CHITARRA s.f.

0.1 chiatarra, chiatarre, chintara, chitara, chitarr', chitarra, chitarre.

0.2 DELI 2 s.v. chitarra (gr. kithara).

0.3 Cecco Angiolieri, XIII ex. (sen.): 1.

0.4 In testi tosc.: Cecco Angiolieri, XIII ex. (sen.); Dante, Convivio, 1304-7.

In testi sett.: Jacopo della Lana, Par., 1324-28 (bologn.); San Brendano ven., XIV.

0.6 N La distinzione semantica tra 'chitarra' e 'cetra' si fonda su un criterio cronologico, dato che la cetra è tipica del periodo classico, mentre la chitarra fa la sua comparsa nel Medioevo.

0.7 1 [Mus.] Strumento musicale con meno corde (solitamente sei) del liuto, con cassa armonica a fondo piatto e spesso a forma di otto. 2 [Mus.] Strumento musicale d'origine greca solitamente a sei corde, con cassa armonica di legno da cui si dipartono due bracci curvati verso l'esterno e uniti in alto da una sbarra trasversale; lo stesso che cetra. 3 [Mus.] Estens. Strumento musicale a corde?

0.8 Sara Sarti 27.02.2003.

1 [Mus.] Strumento musicale con meno corde (solitamente sei) del liuto, con cassa armonica a fondo piatto e spesso a forma di otto.

[1] Cecco Angiolieri, XIII ex. (sen.), 95.12, pag. 213: Po' quand'i' fu' cresciuto, mi fu dato / per mia ristorazion moglie, che garre / da anzi dì 'nfin al cielo stellato; / e 'l su' garrir paion mille chitarre...

[2] Dante, Convivio, 1304-7, I, cap. 8, pag. 34.7: Ché così come sarebbe biasimevole operazione fare una zappa d'una bella spada o fare uno nappo d'una bella chitarra, così è biasimevole muovere la cosa d'un luogo dove sia utile e portarla in parte dove sia meno utile.

[3] Jacopo della Lana, Par., 1324-28 (bologn.), c. 20, 16-30, pag. 448, col. 1.13: al collo de quello strumento che cum dide se sona, come cedera, o ver chitarra, o ver leuto o viola, etc.

[4] Fazio degli Uberti, Dittamondo, c. 1345-67 (tosc.), L. 6, cap. 8.89, pag. 450: Iubal, suo frate, trovò modo al canto, / ad organi e chitarra e, s'io non erro, / in questo spese il tempo tutto quanto.

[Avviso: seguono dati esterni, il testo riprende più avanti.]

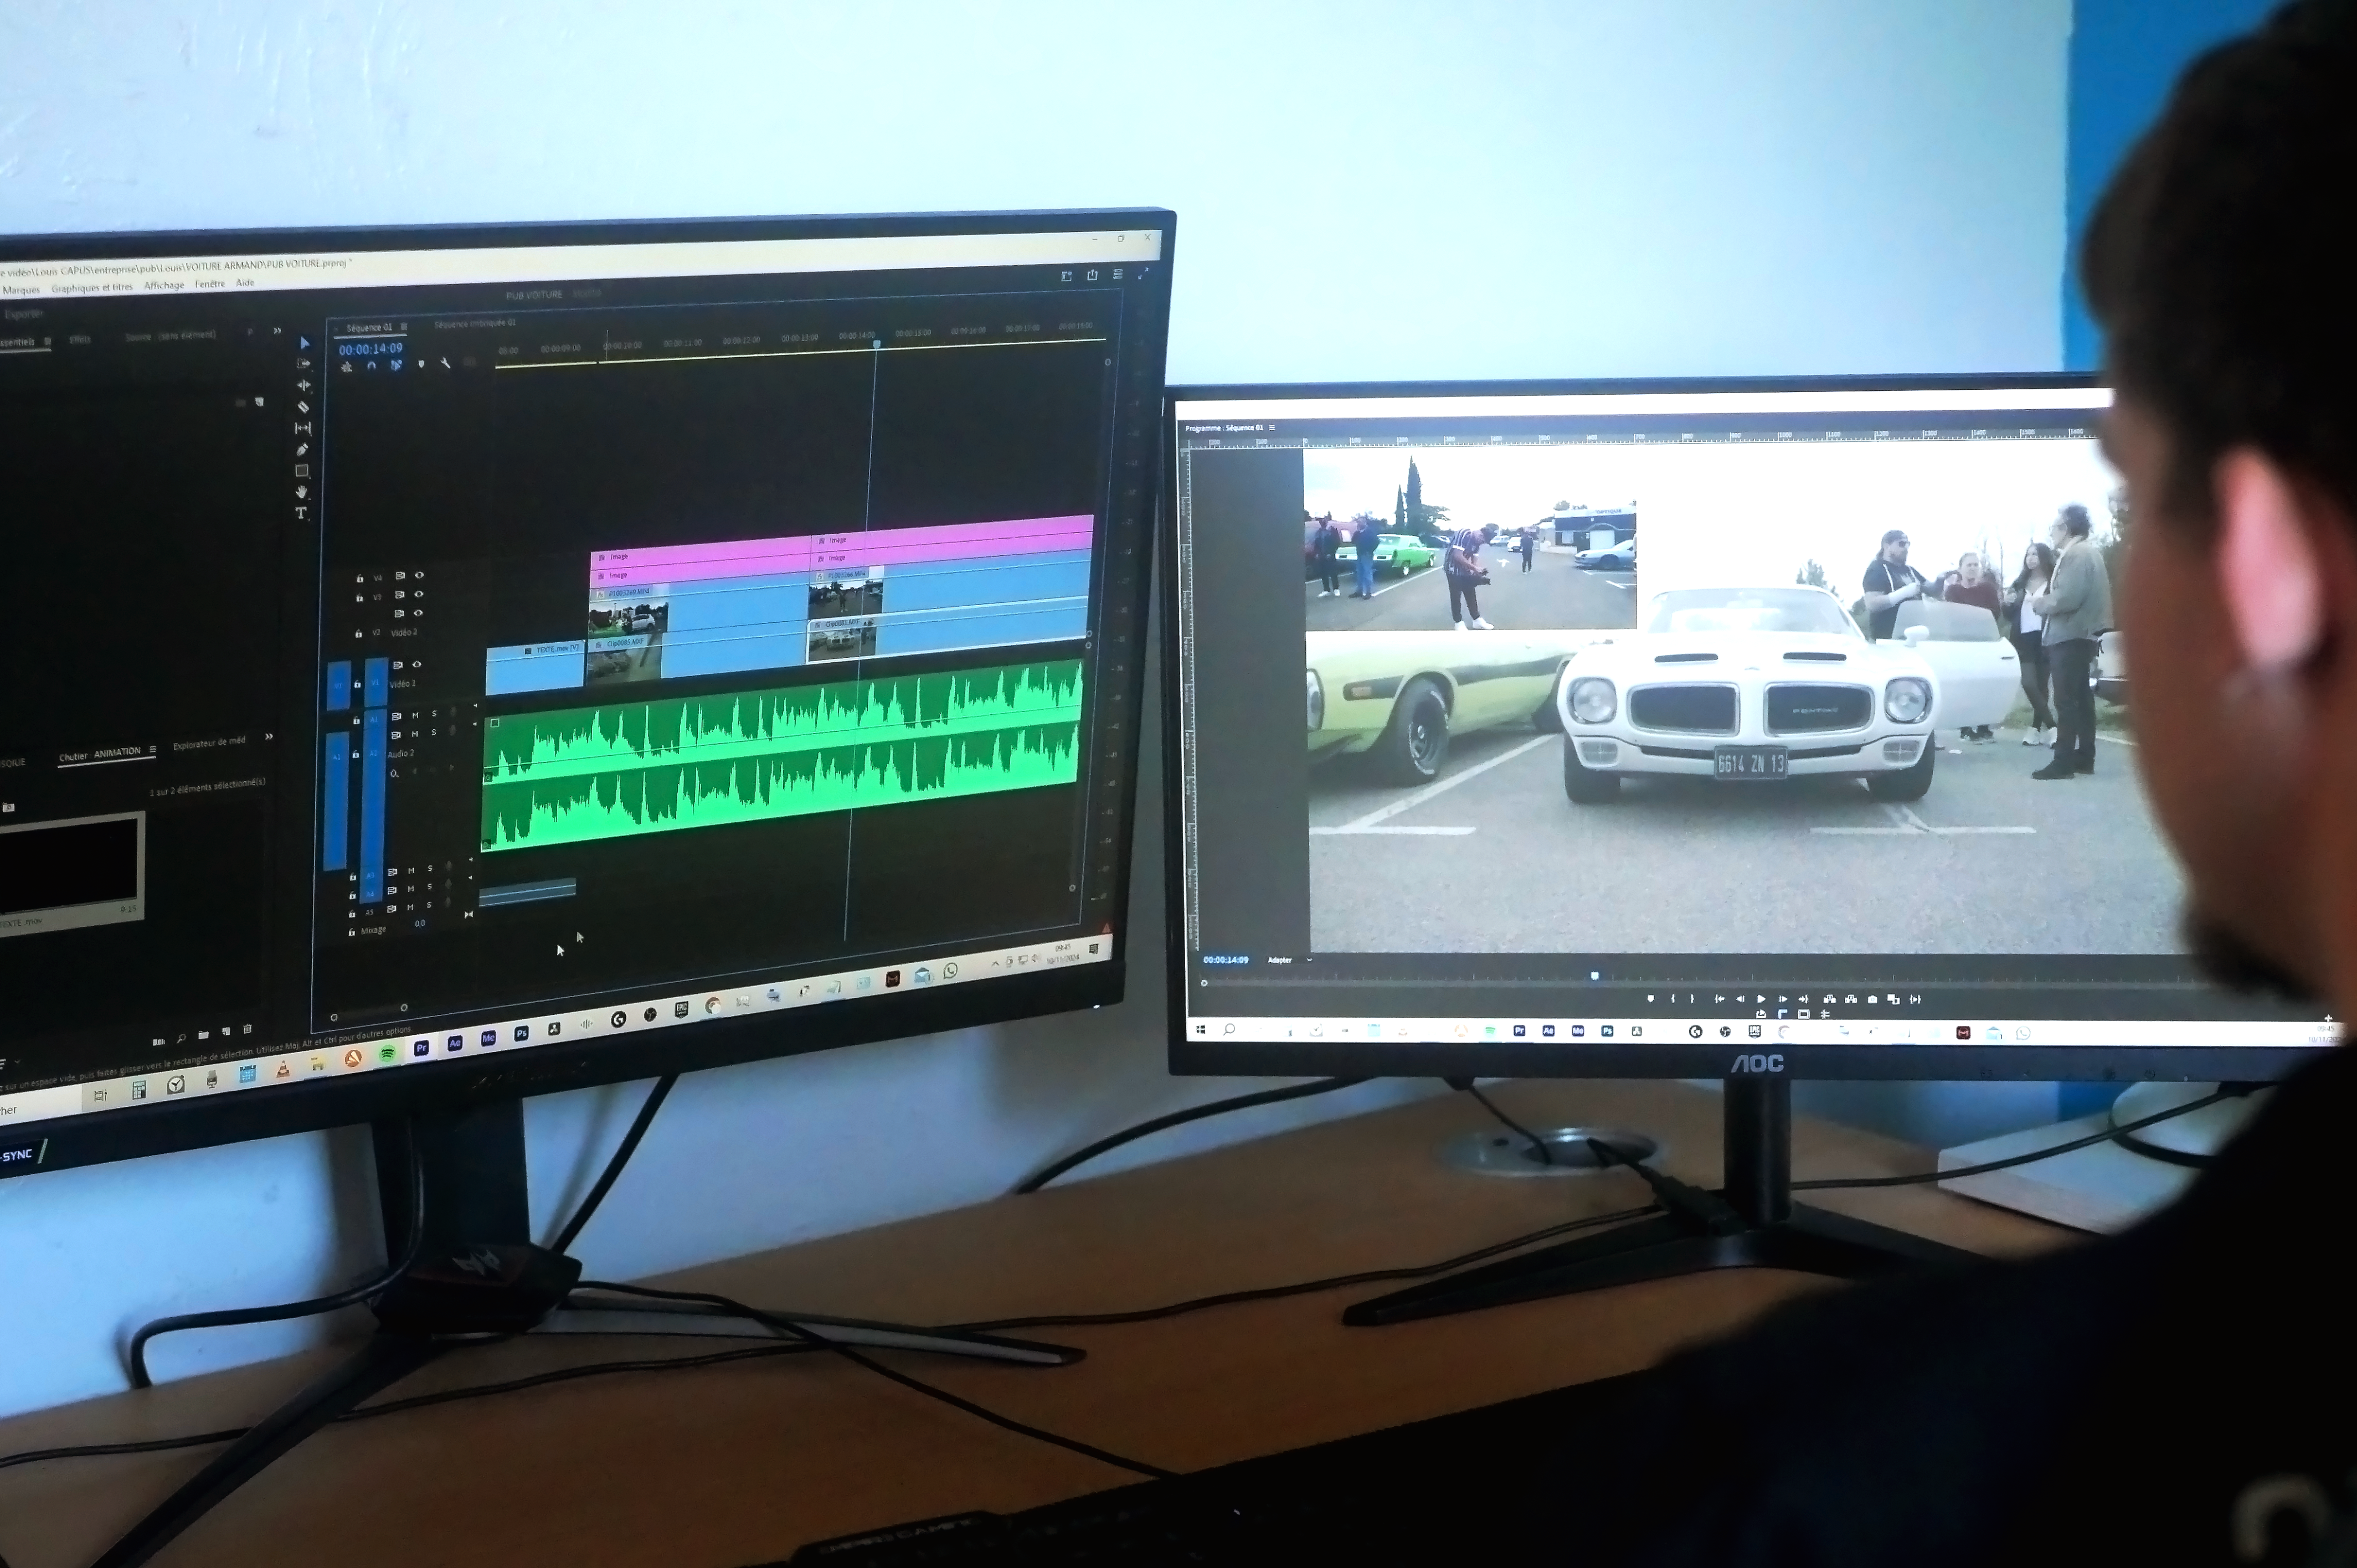Click the timeline timecode 00:00:14:09
Viewport: 2357px width, 1568px height.
click(x=370, y=349)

[5] San Brendano ven., XIV, pag. 252.1: E in so sonar sonava tal fiada sì como zinbalo e arpa e chintara e tal fiada como reluogio e tal fiada como elo sonase ad un in concordia viola, lauto e tinpana, ziamara, saltierio, canun, flabuoli e ogno altro strimento.

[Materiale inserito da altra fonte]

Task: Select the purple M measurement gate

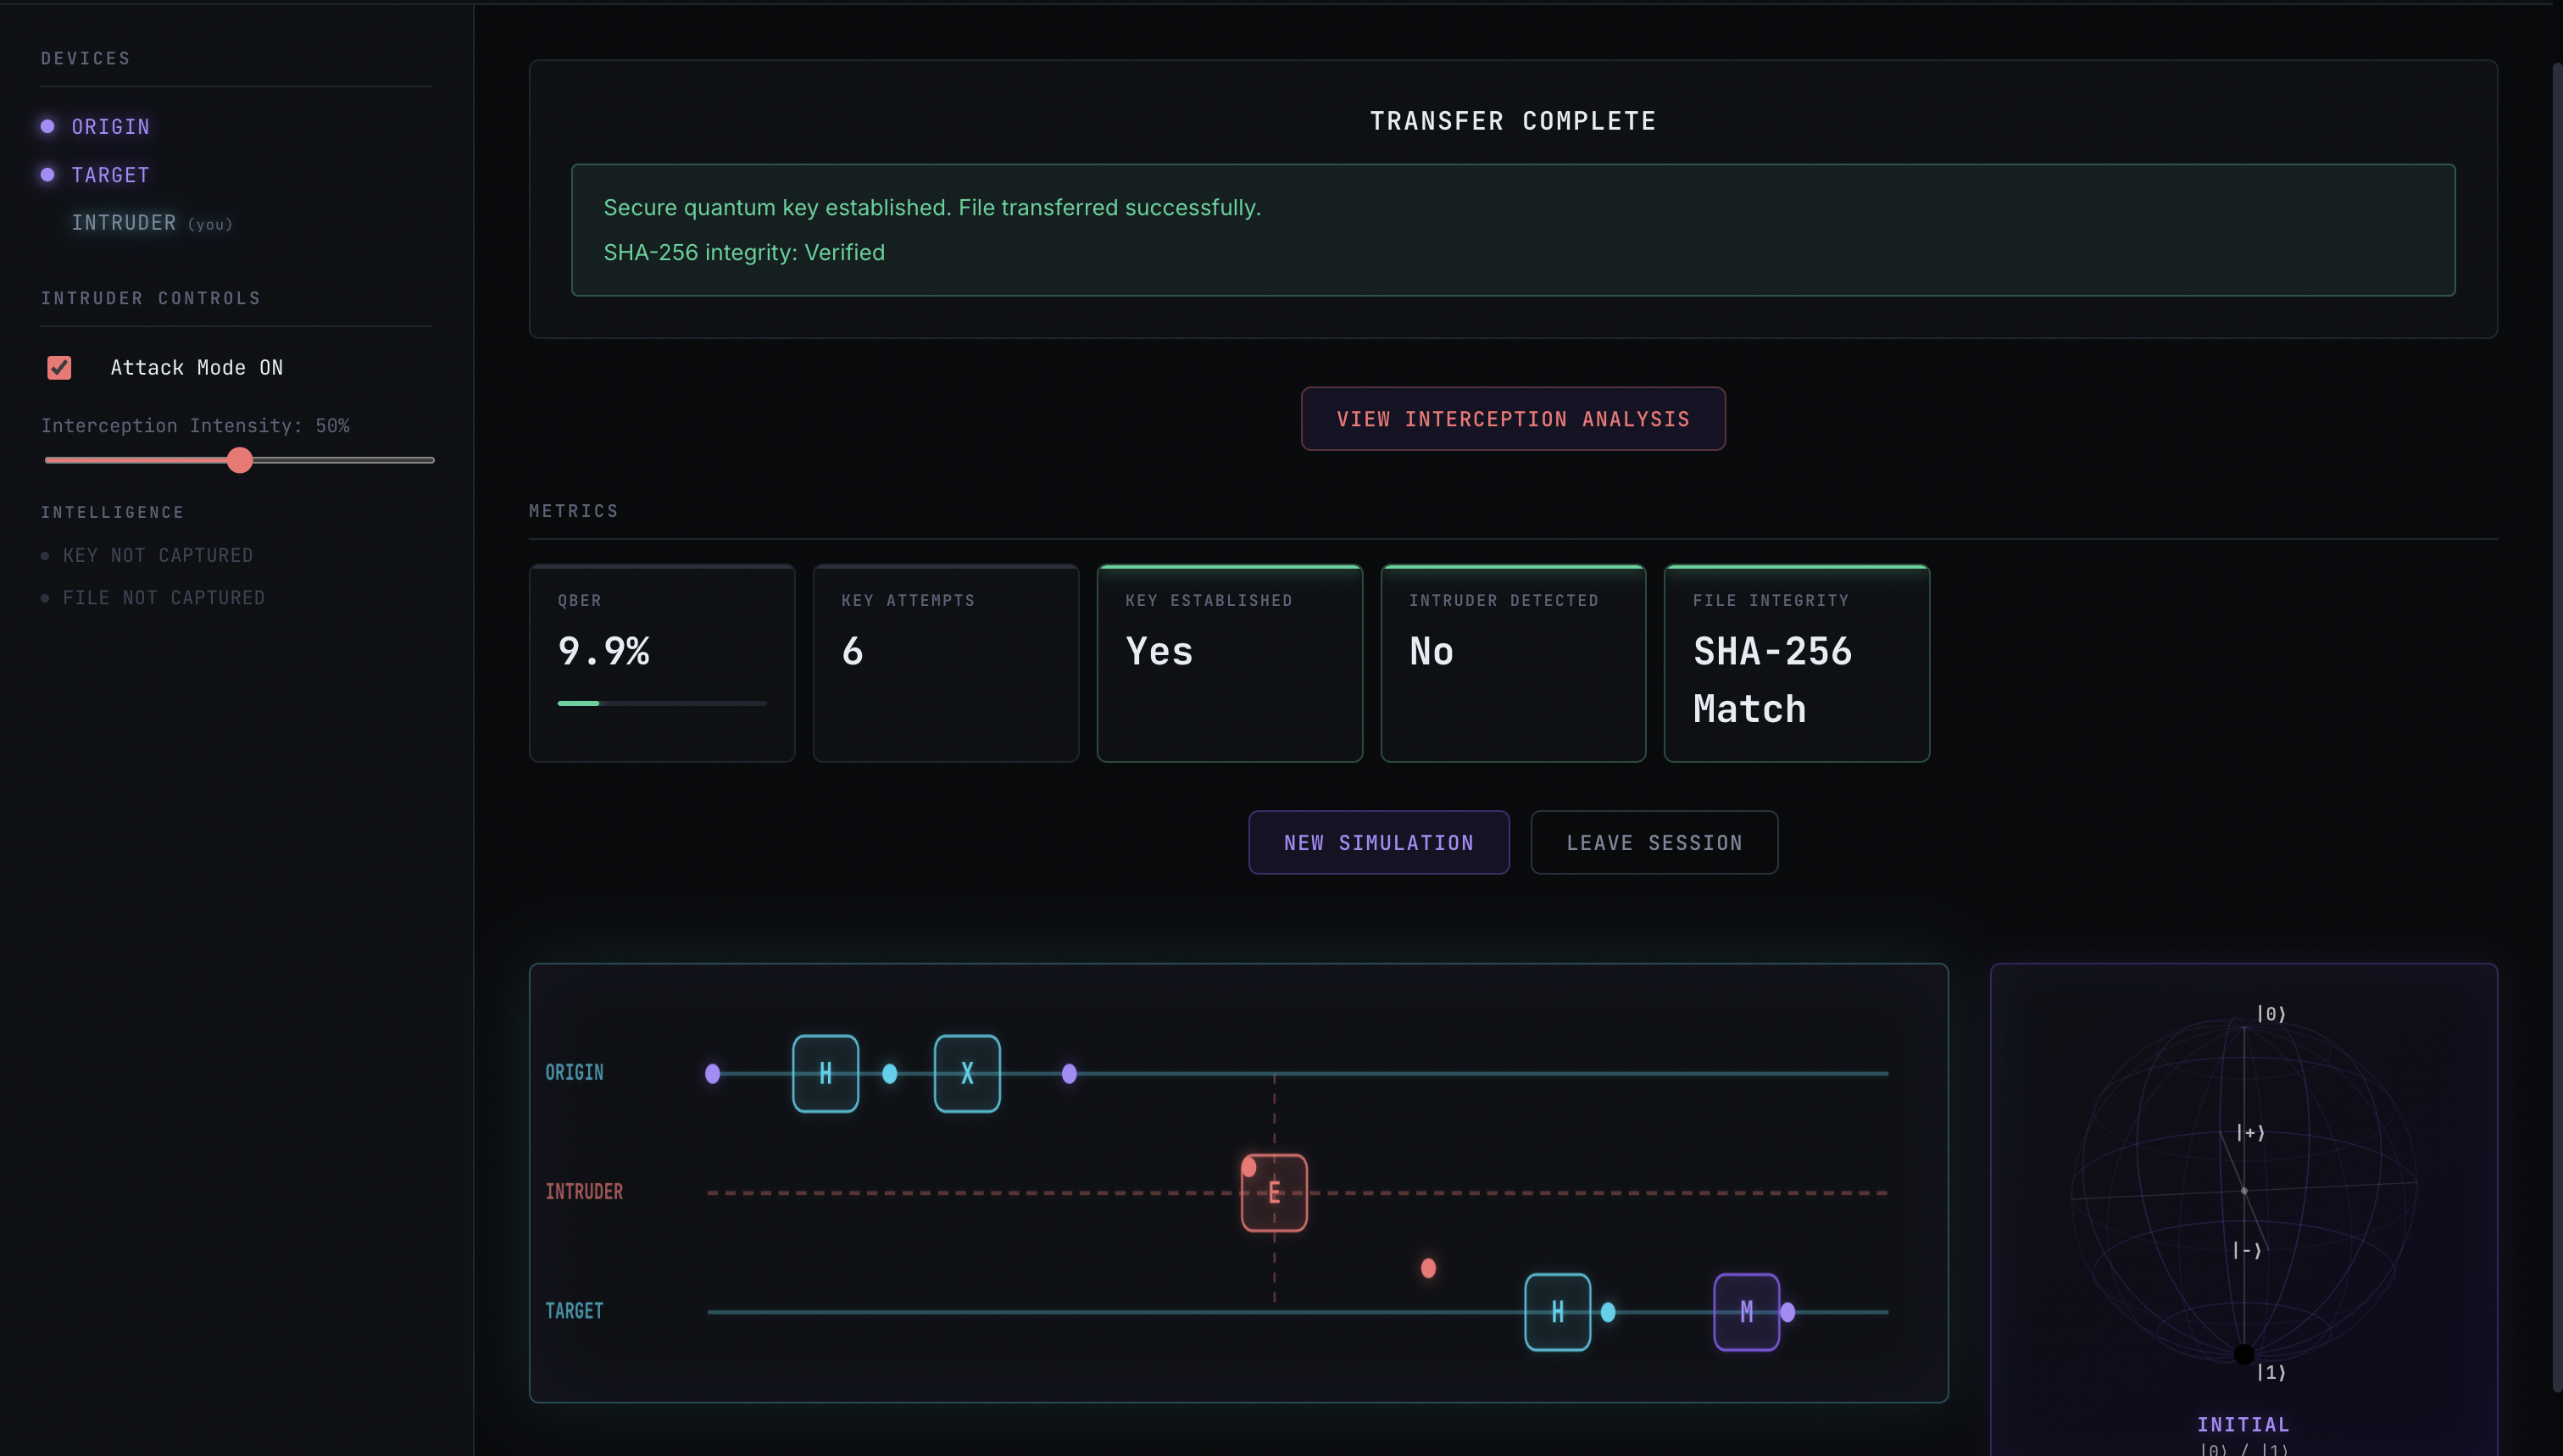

2 [Mus.] Strumento musicale d'origine greca solitamente a sei corde, con cassa armonica di legno da cui si dipartono due bracci curvati verso l'esterno e uniti in alto da una sbarra trasversale; lo stesso che cetra.

[1] Arte Am. Ovid. (B), a. 1313 (fior.), L. III, pag. 322.17: e la femina amaestrata per lo mio arbitrio sappia co la sinistra mano tenere la chitarra e ne la destra la penna.

[2] A. Pucci, Libro, 1362 (fior.), cap. 25, pag. 177.24: Il suo idolo [[di Apollo]] si facea un giovane senza barba colle saette a lato e cola chitarra in mano, in su un carro tirato da quattro cavagli, ed era chiamato iddio della sapienza...

3 [Mus.] Estens. Strumento musicale a corde?

[1] Ottimo, Purg., a. 1334 (fior.), c. 10, pag. 157.20: Il re Davit, e tutto [I]sdrael sollazzavano dinanzi in tutti strumenti lavorati in cetere, chitarre, tamburi, cembali, e sistri. || In uno dei passi biblici che riferiscono l'evento si legge: «Davide e tutta la casa d'Israele facevano festa davanti al Signore con tutte le forze, con canti e con cetre, arpe, timpani, sistri e cembali» (2 Sam 6, 5).